** What you need to do **
Please return the records below exactly as they stand, with the pictures removed.

┌─ Data extract

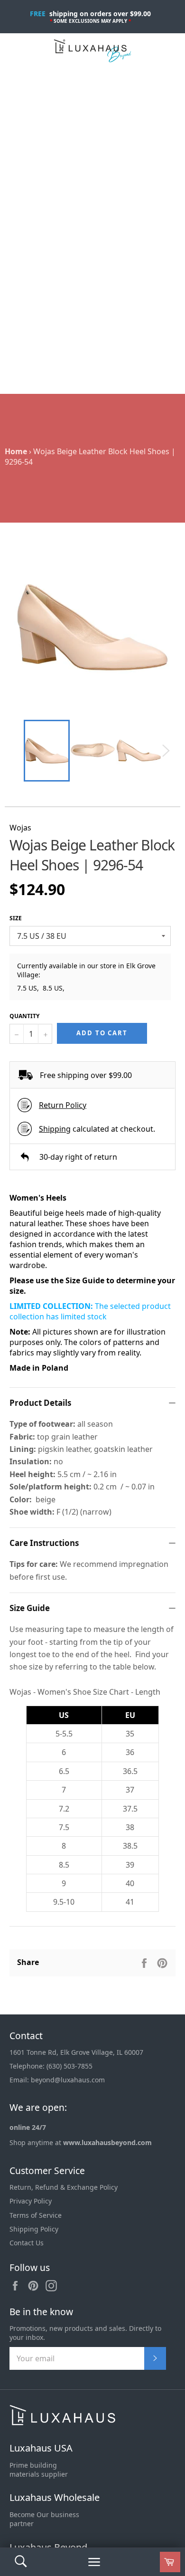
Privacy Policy (30, 2200)
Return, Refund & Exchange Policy (63, 2187)
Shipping (55, 1129)
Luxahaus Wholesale (54, 2497)
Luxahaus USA (41, 2448)
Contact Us (26, 2242)
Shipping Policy (33, 2228)
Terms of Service (35, 2215)
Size (15, 918)
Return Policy (62, 1105)
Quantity (24, 1016)
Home (16, 451)
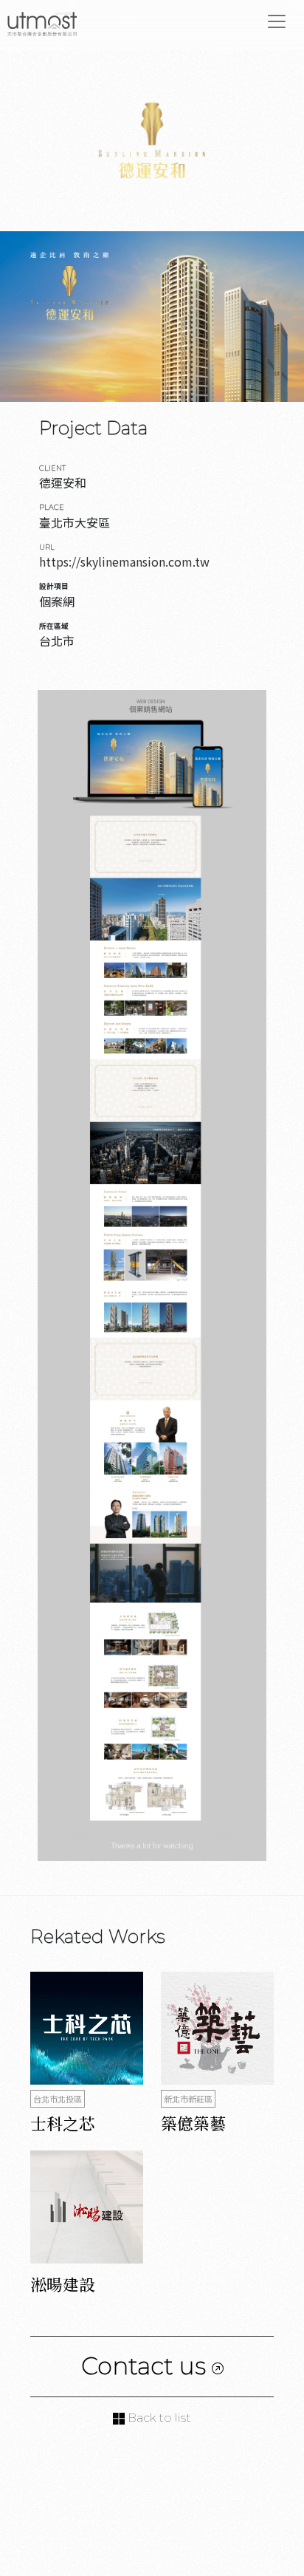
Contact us (146, 2365)
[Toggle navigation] (277, 21)
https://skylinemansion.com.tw (124, 561)
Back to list (158, 2418)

└─

** Final answer **
Privacy Policy (30, 2200)
Return, Refund & Exchange Policy (63, 2187)
Shipping (55, 1129)
Luxahaus Wholesale (54, 2497)
Luxahaus USA (41, 2448)
Contact Us (26, 2242)
Shipping Policy (33, 2228)
Terms of Service (35, 2215)
Size (15, 918)
Return Policy (62, 1105)
Quantity (24, 1016)
Home (16, 451)
Contact us (146, 2365)
[Toggle navigation] (277, 21)
https://skylinemansion.com.tw (124, 561)
Back to list (158, 2418)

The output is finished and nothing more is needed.